» What you need to do: Copy every record exactly as it appears in the data below.

» Data for the task:

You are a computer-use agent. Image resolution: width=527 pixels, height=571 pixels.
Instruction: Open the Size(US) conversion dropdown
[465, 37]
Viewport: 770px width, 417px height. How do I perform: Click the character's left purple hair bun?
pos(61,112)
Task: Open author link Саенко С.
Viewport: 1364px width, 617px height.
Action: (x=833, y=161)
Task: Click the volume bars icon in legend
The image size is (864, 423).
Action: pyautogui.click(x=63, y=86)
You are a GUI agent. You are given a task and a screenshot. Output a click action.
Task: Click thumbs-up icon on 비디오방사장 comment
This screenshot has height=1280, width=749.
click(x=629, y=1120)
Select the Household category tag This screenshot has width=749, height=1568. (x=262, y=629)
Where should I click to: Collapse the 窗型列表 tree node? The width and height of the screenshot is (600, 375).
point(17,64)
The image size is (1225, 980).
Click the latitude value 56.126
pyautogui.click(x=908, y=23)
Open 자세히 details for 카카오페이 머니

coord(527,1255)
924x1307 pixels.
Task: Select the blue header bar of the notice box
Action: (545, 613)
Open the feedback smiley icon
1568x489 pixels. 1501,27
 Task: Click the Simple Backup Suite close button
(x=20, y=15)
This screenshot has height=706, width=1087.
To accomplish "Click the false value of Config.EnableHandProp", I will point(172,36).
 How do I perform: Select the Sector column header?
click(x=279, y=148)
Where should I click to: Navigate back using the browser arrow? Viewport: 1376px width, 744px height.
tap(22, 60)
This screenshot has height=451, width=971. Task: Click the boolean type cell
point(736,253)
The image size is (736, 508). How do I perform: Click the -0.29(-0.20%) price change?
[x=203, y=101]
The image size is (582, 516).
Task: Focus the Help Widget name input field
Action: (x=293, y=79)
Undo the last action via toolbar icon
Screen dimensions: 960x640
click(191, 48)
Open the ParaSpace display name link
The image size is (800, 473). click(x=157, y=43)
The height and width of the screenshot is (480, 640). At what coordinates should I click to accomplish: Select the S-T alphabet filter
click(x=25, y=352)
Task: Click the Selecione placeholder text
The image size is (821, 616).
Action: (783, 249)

» Answer:
You are a computer-use agent. Image resolution: width=527 pixels, height=571 pixels.
Instruction: Open the Size(US) conversion dropdown
[465, 37]
Viewport: 770px width, 417px height. How do I perform: Click the character's left purple hair bun?
pos(61,112)
Task: Open author link Саенко С.
Viewport: 1364px width, 617px height.
Action: (x=833, y=161)
Task: Click the volume bars icon in legend
The image size is (864, 423).
Action: pyautogui.click(x=63, y=86)
You are a GUI agent. You are given a task and a screenshot. Output a click action.
Task: Click thumbs-up icon on 비디오방사장 comment
This screenshot has height=1280, width=749.
click(x=629, y=1120)
Select the Household category tag This screenshot has width=749, height=1568. (x=262, y=629)
Where should I click to: Collapse the 窗型列表 tree node? The width and height of the screenshot is (600, 375).
point(17,64)
The image size is (1225, 980).
Click the latitude value 56.126
pyautogui.click(x=908, y=23)
Open 자세히 details for 카카오페이 머니

coord(527,1255)
924x1307 pixels.
Task: Select the blue header bar of the notice box
Action: (545, 613)
Open the feedback smiley icon
1568x489 pixels. 1501,27
 Task: Click the Simple Backup Suite close button
(x=20, y=15)
This screenshot has height=706, width=1087.
To accomplish "Click the false value of Config.EnableHandProp", I will point(172,36).
 How do I perform: Select the Sector column header?
click(x=279, y=148)
Where should I click to: Navigate back using the browser arrow? Viewport: 1376px width, 744px height.
tap(22, 60)
This screenshot has height=451, width=971. Task: Click the boolean type cell
point(736,253)
The image size is (736, 508). How do I perform: Click the -0.29(-0.20%) price change?
[x=203, y=101]
The image size is (582, 516).
Task: Focus the Help Widget name input field
Action: (x=293, y=79)
Undo the last action via toolbar icon
Screen dimensions: 960x640
click(191, 48)
Open the ParaSpace display name link
The image size is (800, 473). click(x=157, y=43)
The height and width of the screenshot is (480, 640). At what coordinates should I click to accomplish: Select the S-T alphabet filter
click(x=25, y=352)
Task: Click the Selecione placeholder text
The image size is (821, 616).
Action: (783, 249)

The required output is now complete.